Hi all,
I’m new to the world of Scrivener and MultiMarkdown and have a rather basic question for which I can’t seem to find an answer. I am trying to compile a draft in Scrivener using MMD -> LaTeX. In general the process works successfully, but for whatever reason Scrivener and MMD seem to default to the Memoir class even when I specify the use of a different XSLT. I have installed MultiMarkdown in my /library/application support and /user/library/application support folders, and I’ve even updated the installation of MMD inside the Scrivener package. To specify a different XSLT, I am going to File -> MultiMarkdown settings and entering “article.xslt” under the “XSLT File” metadata category. Any help or insights would be greatly appreciated! Thanks!
“XSLT File” is a deprecated metadata key. You now use “LaTeX XSLT”, “RTF XSLT”, or “XHTML XSLT”. This is in the documentation included in MMD, and I have updated the documentation on the web site as well.
F-
I’m having a problem with this as well.
Scrivener 1.11
MMD: Latest (Where do I find the version?)

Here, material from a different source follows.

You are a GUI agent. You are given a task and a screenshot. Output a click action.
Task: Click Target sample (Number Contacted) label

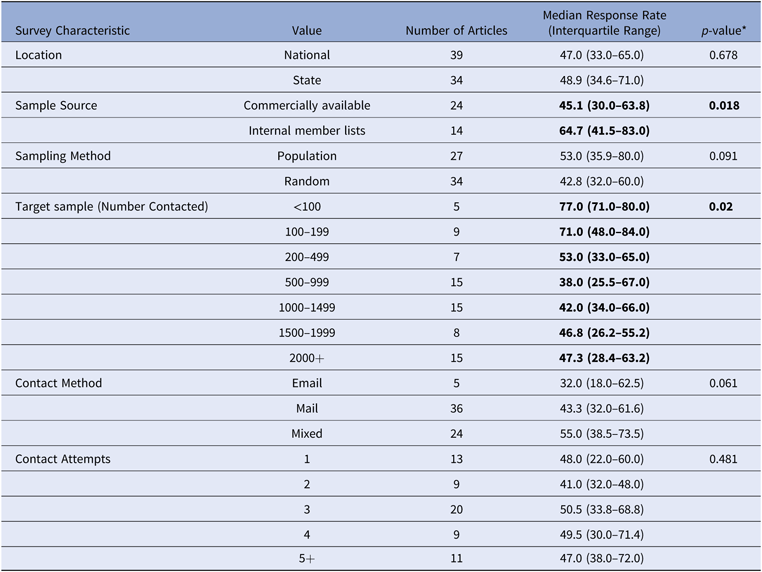point(111,207)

When I try to use the LaTex XSLT key and a value “latex-snippet.xslt”, I get the following error prompt when I “Compile Draft” with export format MultiMarkdown -> LaTex:
“Error Parsing MultiMarkdown File”
warning: failed to load external entity “.xslt”
unable to parse .xslt
I have tried this with other valid XSLT files such as science.xslt and memoir.xslt. I have not modified any of these default out of the box files.
I have checked to make sure that MultiMarkdown is properly installed in both ~/Library/ApplicationSupport/MultiMarkdown and within the Scrivener Application.
another note that might guide troubleshooting:
- I just recently installed MMD separately. Previously I was using this with the default MMD installation in Scrivener.
FYI, the MMD version is 2.0b4 (according to PDF in install directory)
I discovered that this problem was addressed in another post:
[url]https://forum.literatureandlatte.com/t/multimarkdown-2-0-b4-released/2897/1]
Hi Fletcher,
I’ve just downloaded the MultiMarkdown Sample Document from fletcherpenney.net/Using_MultiMa … _Scrivener and noticed that the actual Scrivener project file still contains the outdated ‘XSLT File’ in the File -> MultiMarkdown settings. This caused some confusion on my side, perhaps you can change it there too?
Once I changed the name of the metadata key, everything worked as expected, so thank you very much for the provided documentation!
Tanja
Done.
I’m having a similar problem here and none of the already posted material helped me out (though it was helpful
I created my own, very simple XSLT file called “troped.xslt” based on the memoir class (package…whatever) and saved that xslt file into the Scrivener package contents (Package > MacOS > MultiMarkdown > XSLT). Then I went into my Scrivener project’s MultiMarkdown settings and entered a new Meta-data tag ‘LaTeX XSLT’ with the value ‘troped.xslt’ I compiled the file and ran the LaTeX and nada. I get the formatting from the usual old article.xslt.
You’re doing something wrong - if MMD can’t find the specified XSLT file, it gives an error. If it does find it, it will use the specified file. I suspect you didn’t specify the metadata properly like you thought you did.
If you can’t get it working, export as MMD text, and look at the top of the file to make sure the output matches what you expect.